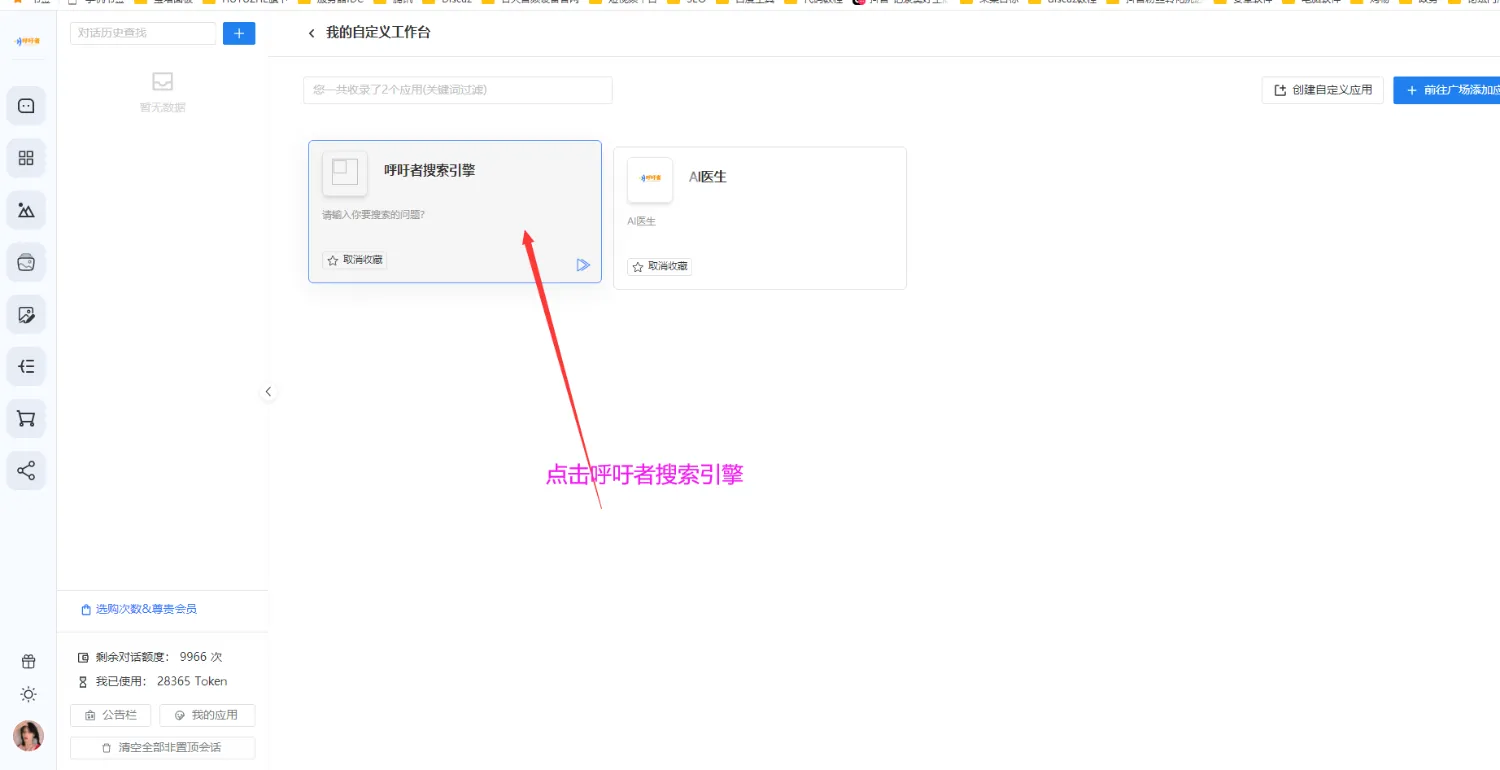Unfavorite 呼吁者搜索引擎 via 取消收藏
The image size is (1500, 770).
pos(355,260)
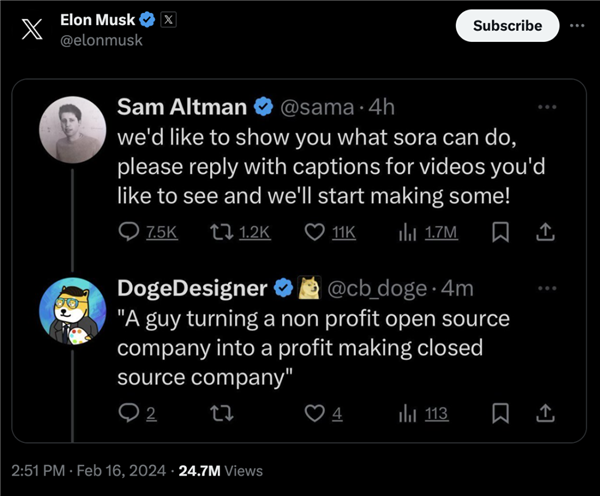
Task: Click the X logo icon
Action: point(32,29)
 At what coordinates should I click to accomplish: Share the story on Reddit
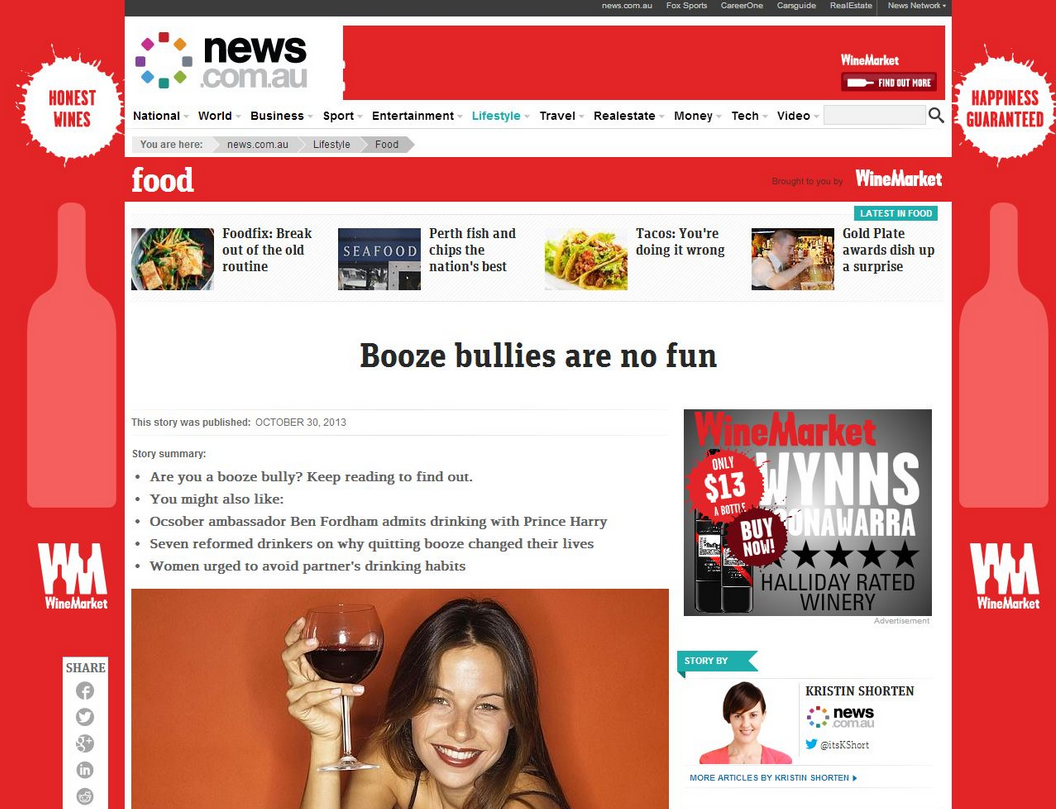tap(85, 796)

*Task instructions*. Print exactly, and only, the lines from the line containing "At what coordinates" to the last line of the material above, with every picture left out.

*Solution for this exercise*.
 At what coordinates should I click to accomplish: Share the story on Reddit
tap(85, 796)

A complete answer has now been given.